Von Rosa Eder-Kornfeld

Wirtschaft
Jeder hat sie: die Lade, in der Dinge verschwinden, die zwar noch funktionieren, aber nicht mehr genutzt werden. junpinzon / Adobe

Wir kaufen viel mehr, als wir brauchen. Beispiele, wie man nachhaltiger leben kann, ohne auf Konsum zu verzichten.


Geschwisterkinder wissen nur allzu gut, was teilen heißt. Sie teilen sich das Zimmer, die Spielsachen, die Playstation. Die jüngeren bekommen die Bekleidung und die Ski der Älteren "vererbt", und später müssen sie sich am Wochenende um Papas Auto raufen. Mit dem Eintritt ins Erwerbsleben und der heiß ersehnten Erlangung von Kaufkraft gehört das Teilen endlich der Vergangenheit an. Das freut die Konsumgüterindustrie, zumal viele Gegenstände gekauft werden, ohne groß darüber nachzudenken, ob und wie lange sie überhaupt benötigt werden.

Um die nackte Wahrheit zu erkennen, braucht es keine Aufräum- und Entrümpelungsexperten wie Marie Kondo: Wir kaufen mehr, als wir brauchen. Doch es gibt auch Gegenströmungen.
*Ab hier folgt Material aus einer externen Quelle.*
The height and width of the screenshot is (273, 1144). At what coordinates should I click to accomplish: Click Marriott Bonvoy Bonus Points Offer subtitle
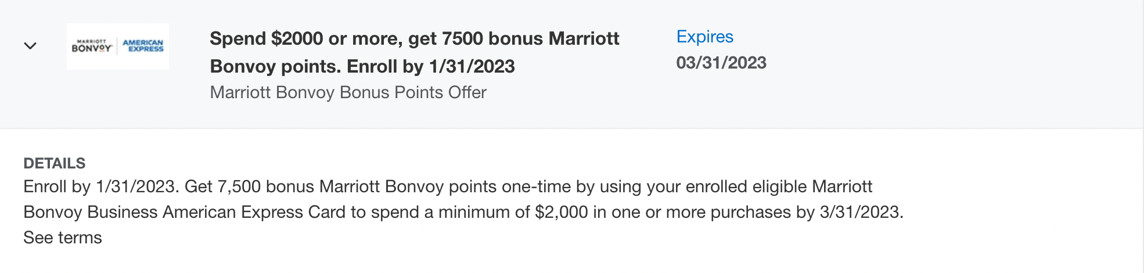point(348,92)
Nachhaltig leben, Ressourcen und die Geldbörse schonen, ohne auf Konsum verzichten zu müssen: Das kann man auf viele Arten tun. Zum Beispiel, indem man sich Dinge nicht neu kauft, sondern über die Online-Plattform FragNebenan.at kostenlos ausborgt. Oder Dinge, die man nicht mehr braucht, verschenkt. Wer sich auf der Plattform mit Namen und Adresse registriert, wird mit Usern im Umkreis von 750 Metern vernetzt. Man lernt die Menschen in seinem Grätzl kennen, kann sich austauschen und Hilfe in unterschiedlichen Lebenslagen suchen und anbieten.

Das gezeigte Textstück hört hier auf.